Just as tellingly, he once declared: ‘I’m not in favour of fairness.’

What Friedman was in favour of was markets. He reduced everything to a zero-sum game in which consumers have all the power they need in relation to the suppliers of goods and services, because they are able to shop elsewhere if they don’t like what they are getting.

He outlines this idea at the start of the book he and his wife Rose wrote, called Free to Choose . There, he talks about the manufacture of pencils, developing on the famous trope that no one person knows how a pencil is made because the various parts like the lead, the rubber and the brass ferule involve a separate series of mining and manufacturing processes too complex and geographically widespread for any one person to master. Friedman contends that there is also a pencil market controlled by a ‘price system’.

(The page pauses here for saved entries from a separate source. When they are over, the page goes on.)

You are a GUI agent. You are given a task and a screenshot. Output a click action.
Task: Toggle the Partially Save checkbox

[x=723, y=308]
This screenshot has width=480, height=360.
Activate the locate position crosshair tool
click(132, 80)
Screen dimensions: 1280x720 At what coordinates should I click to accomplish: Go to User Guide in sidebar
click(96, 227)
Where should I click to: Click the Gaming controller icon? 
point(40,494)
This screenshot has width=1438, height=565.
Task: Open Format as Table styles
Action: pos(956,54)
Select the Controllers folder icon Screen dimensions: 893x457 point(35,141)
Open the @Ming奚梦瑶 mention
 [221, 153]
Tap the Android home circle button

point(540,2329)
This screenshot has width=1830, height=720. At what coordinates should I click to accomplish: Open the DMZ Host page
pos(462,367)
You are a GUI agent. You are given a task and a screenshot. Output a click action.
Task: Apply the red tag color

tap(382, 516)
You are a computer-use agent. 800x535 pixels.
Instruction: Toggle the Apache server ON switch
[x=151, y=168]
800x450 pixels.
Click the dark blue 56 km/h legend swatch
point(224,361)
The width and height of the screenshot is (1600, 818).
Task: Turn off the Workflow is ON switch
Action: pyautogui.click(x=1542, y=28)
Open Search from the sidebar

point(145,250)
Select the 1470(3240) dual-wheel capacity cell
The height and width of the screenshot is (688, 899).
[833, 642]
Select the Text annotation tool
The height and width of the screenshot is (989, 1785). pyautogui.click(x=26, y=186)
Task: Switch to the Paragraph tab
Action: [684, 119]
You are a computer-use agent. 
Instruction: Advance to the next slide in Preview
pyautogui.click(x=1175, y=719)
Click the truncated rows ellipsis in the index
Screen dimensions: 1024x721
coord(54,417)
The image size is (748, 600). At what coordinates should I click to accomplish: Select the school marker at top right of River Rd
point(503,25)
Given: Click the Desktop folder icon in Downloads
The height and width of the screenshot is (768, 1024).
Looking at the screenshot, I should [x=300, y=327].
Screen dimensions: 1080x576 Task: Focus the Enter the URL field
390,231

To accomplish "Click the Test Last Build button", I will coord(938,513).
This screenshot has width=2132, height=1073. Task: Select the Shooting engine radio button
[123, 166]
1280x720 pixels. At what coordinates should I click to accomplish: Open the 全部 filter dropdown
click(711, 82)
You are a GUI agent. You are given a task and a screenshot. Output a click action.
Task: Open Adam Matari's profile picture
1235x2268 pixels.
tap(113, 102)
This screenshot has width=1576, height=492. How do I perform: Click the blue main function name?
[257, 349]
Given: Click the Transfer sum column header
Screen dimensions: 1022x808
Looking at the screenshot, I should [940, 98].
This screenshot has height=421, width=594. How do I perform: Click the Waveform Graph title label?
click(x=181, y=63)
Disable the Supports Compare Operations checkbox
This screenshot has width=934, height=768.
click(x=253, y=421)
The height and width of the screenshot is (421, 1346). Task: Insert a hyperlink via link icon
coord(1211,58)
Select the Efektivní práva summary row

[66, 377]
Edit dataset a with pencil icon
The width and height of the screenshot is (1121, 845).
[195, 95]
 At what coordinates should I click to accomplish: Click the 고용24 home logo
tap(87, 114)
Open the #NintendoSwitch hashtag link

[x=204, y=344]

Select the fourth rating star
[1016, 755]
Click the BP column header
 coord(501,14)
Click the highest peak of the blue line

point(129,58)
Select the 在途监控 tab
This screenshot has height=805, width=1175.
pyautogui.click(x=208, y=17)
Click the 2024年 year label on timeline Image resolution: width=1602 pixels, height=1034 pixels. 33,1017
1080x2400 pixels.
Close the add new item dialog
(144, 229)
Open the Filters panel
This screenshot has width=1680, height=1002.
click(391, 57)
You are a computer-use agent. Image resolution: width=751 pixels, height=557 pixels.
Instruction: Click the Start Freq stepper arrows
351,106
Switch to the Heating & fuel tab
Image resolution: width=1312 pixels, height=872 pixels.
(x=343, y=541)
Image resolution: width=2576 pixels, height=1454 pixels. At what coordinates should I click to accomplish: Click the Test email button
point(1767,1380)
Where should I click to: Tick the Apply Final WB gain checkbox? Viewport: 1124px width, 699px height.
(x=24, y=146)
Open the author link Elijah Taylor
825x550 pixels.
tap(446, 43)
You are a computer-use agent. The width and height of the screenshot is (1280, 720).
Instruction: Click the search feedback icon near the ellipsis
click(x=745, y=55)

For pages and pages he delineates the complexities of the manufacture, all the different contributions to the pencil, and the way these can vary – the way forest fires, for instance, can impact the price of wood. He also maintains that consumers are always in control of things at the end-point of the process. If prices go up, they can choose to pay more – or choose to make their pencil last longer, or perhaps buy propelling pencils instead.

It all sounds very smart – but misses the essential thing that any eight-year-old can tell you about the actual end-users of pencils. They don’t have any choice. Because they’re eight. They’re school children. They still have to do the same amount of writing no matter how much the pencil may cost. The truth is that if the price of pencils goes up, most people can’t adapt, or look elsewhere. They just suffer …

But Friedman still insists on the primacy of markets, describing them as a kind of perfect system that will correct and control themselves just so long as they are left well enough alone. He doesn’t allow for the fact that consumers don’t always have a choice. Or that sellers will often cheat those consumers.

Friedman’s thinking has led to market structures being imposed in all sorts of ways that they shouldn’t. He spread the belief that competition will magically make the education sector more efficient, instead of turning a public service into another place where shareholders get to soak us. He taught that private providers should control our health systems. His followers decided power companies with confusing tariff plans and ever richer owners are somehow better than nationalised utilities. His close personal friends in the George W. Bush administration – like Secretary of Defence Donald Rumsfeld – were even convinced that private security firms like Halliburton should carry out all kinds of security and administrative work in war zones like Iraq. Which worked out just fine …

It’s terrifying to go back to the source material and see the specious nature of the writing that has had such influence on our lives. There’s plenty more where that pencil theory came from. In Free to Choose , Friedman asks in all earnest how it was that Britain managed to expand its economy even more successfully than the USA in the late nineteenth century, given that Britain didn’t have comparable land and mineral resources? He answers even more seriously that it’s because Britain had a small government and free-market economic policy. He doesn’t mention the country’s huge coal reserves. Or, even more astonishingly, the fact that it had an empire on which the sun never set. Elsewhere, he just makes things up; especially in his many extrapolations about life in the Soviet Union, for which he can’t have had reliable data. But still, millions of people bought the absurd book. It was the non-fiction bestseller in the USA in 1980 and right-wing politicians lapped it up.